Donor Stimming Question
9 Replies
Wannab - June 18

Hello, I am currently undergoing a donor egg cycle and I have a question about my cycle. Specifically, I would like to know if I have anything to be worried about given the following sequence of events:

1. Donor took BCPs for 21 days, then had baseline bloodwork done. She was then told to take 2 mg estradial twice per day for 3 days, then start stims on day 4.

2. Donor started stims 2 days late (day 6), due to miscommunicaiton

3. After 4 days stimming, e2 was 3,322 and she had 18 follicles ranging in size from 14-11.

4. She was told to lower stim doses and to begin taking Antagon and to come back to doctor's office following day.

5. After 5 days stimming, e2 was 3,820 (suppression from Antagon - right?) and she had 19 follicles ranging in size from 18-14, along with 6 more follicles at 13mm.
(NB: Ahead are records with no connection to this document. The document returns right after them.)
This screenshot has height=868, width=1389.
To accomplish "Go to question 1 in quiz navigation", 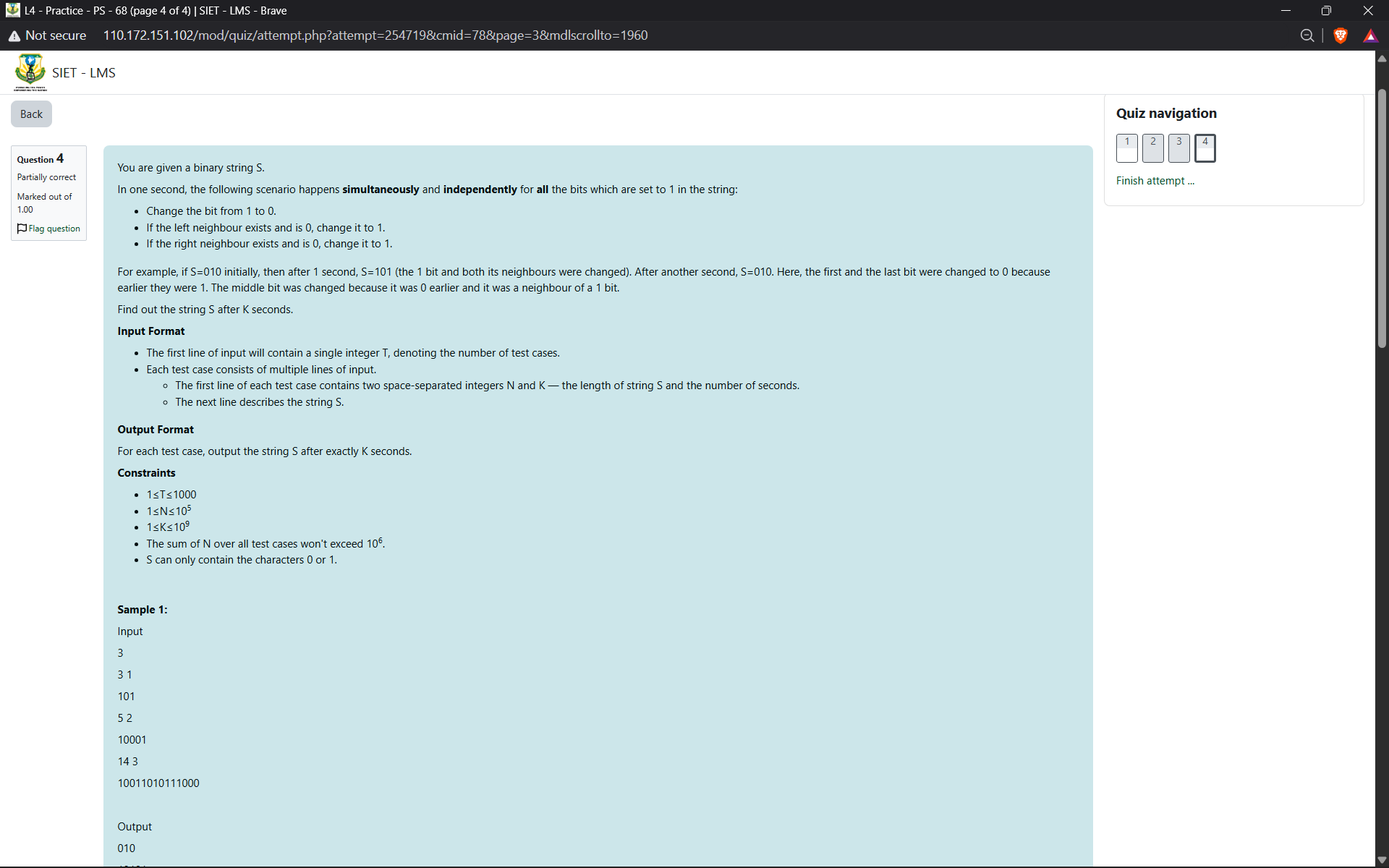I will pos(1126,148).
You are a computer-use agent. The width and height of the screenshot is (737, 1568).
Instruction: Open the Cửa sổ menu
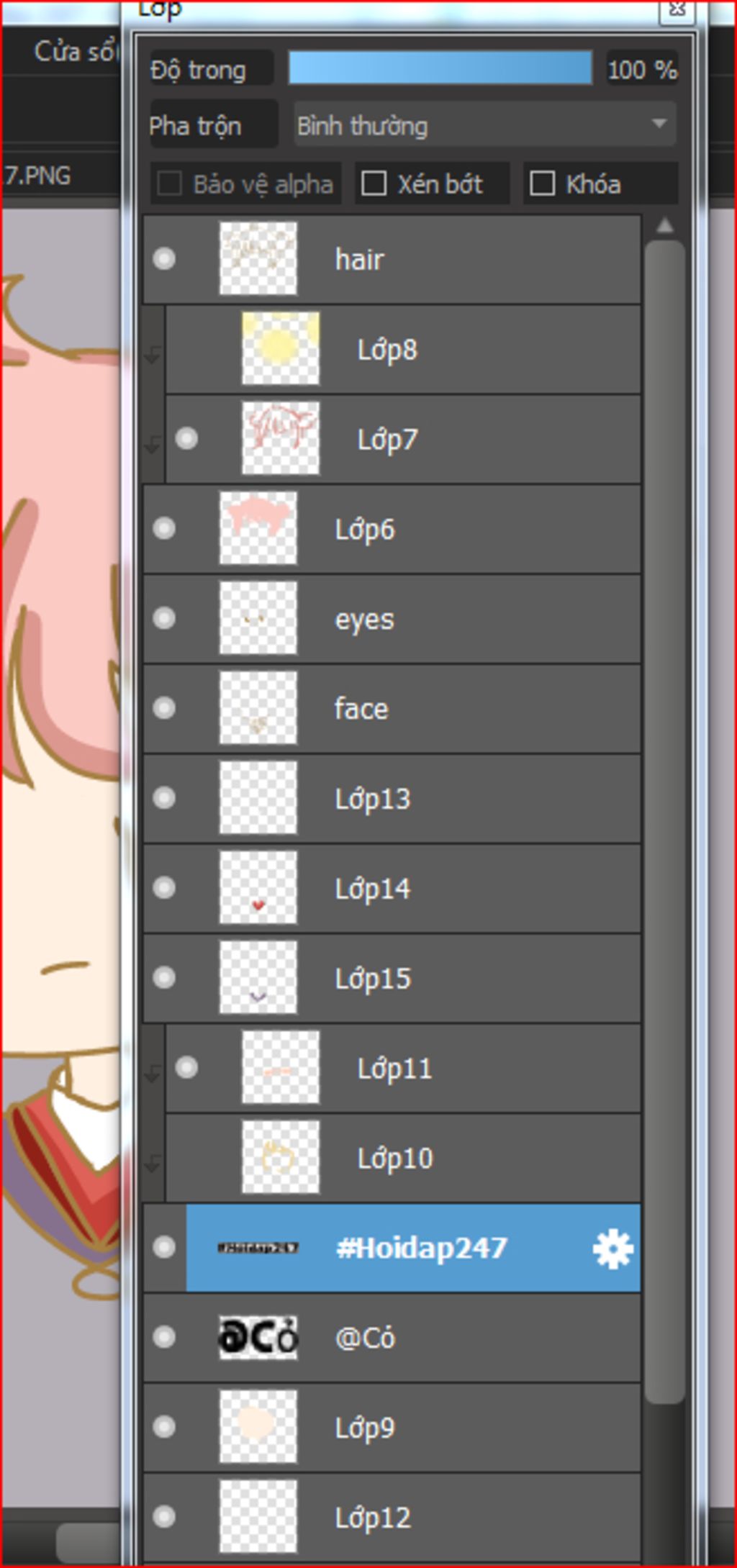pos(74,51)
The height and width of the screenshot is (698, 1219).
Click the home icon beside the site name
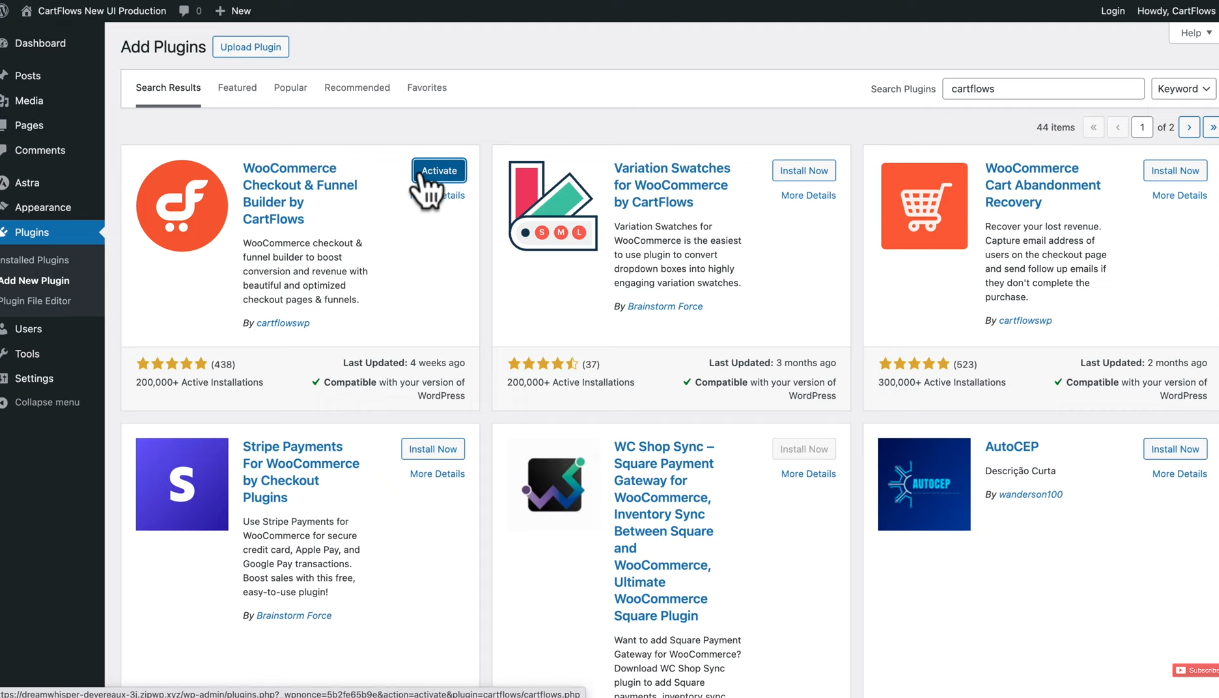point(26,11)
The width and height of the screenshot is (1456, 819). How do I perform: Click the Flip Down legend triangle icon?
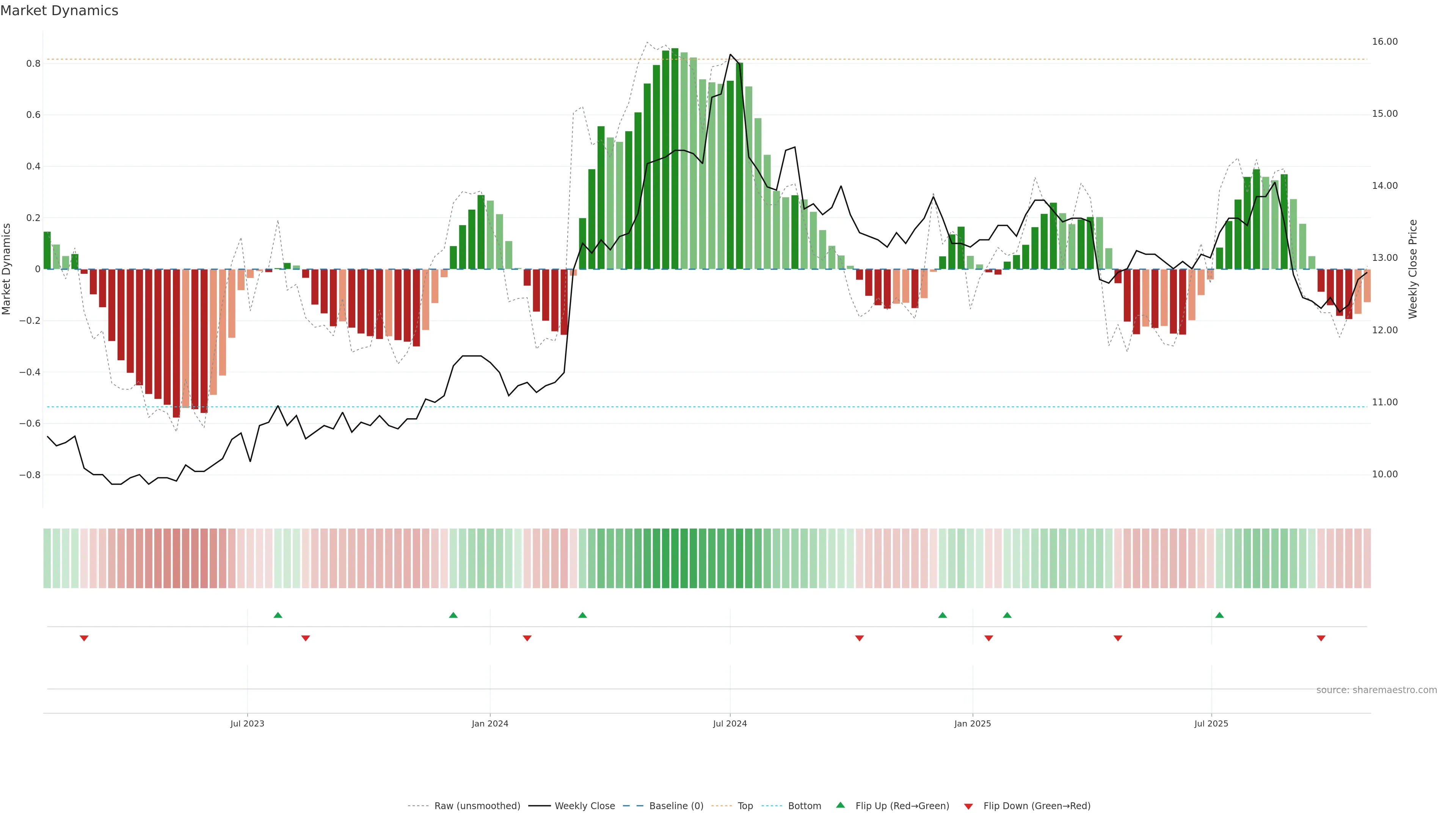[x=968, y=806]
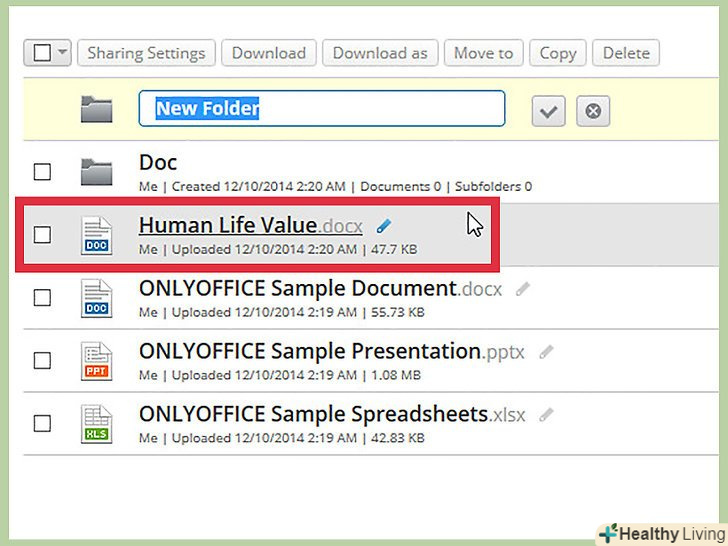728x546 pixels.
Task: Select the ONLYOFFICE Sample Presentation checkbox
Action: coord(42,360)
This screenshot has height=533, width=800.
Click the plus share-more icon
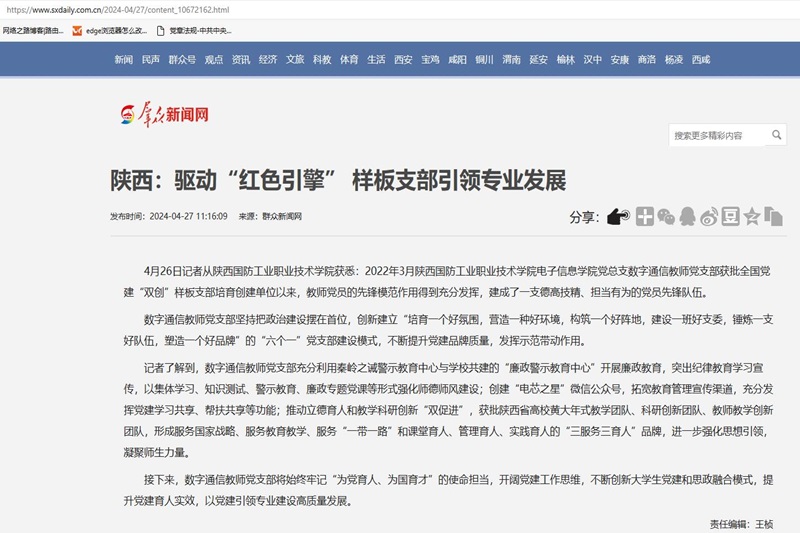pos(645,216)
6. She was told to stim one more day at lower dose and continue to take the Antagon.

7. After 6 days of stimming (today), she is supposed to take her trigger shot and retrieval is scheduled for Tuesday.

My concerns are:
Will quality of the eggs potentially be compromised by too fast of a stim or by high e2? She will have stimmed a total of 6 days, but that is not counting the 2 day late start... Also, she did take estradial early in the cycle and not sure if that contributed to high estradial levels etc... Botom line, not sure if that factors into things as far as follicular development...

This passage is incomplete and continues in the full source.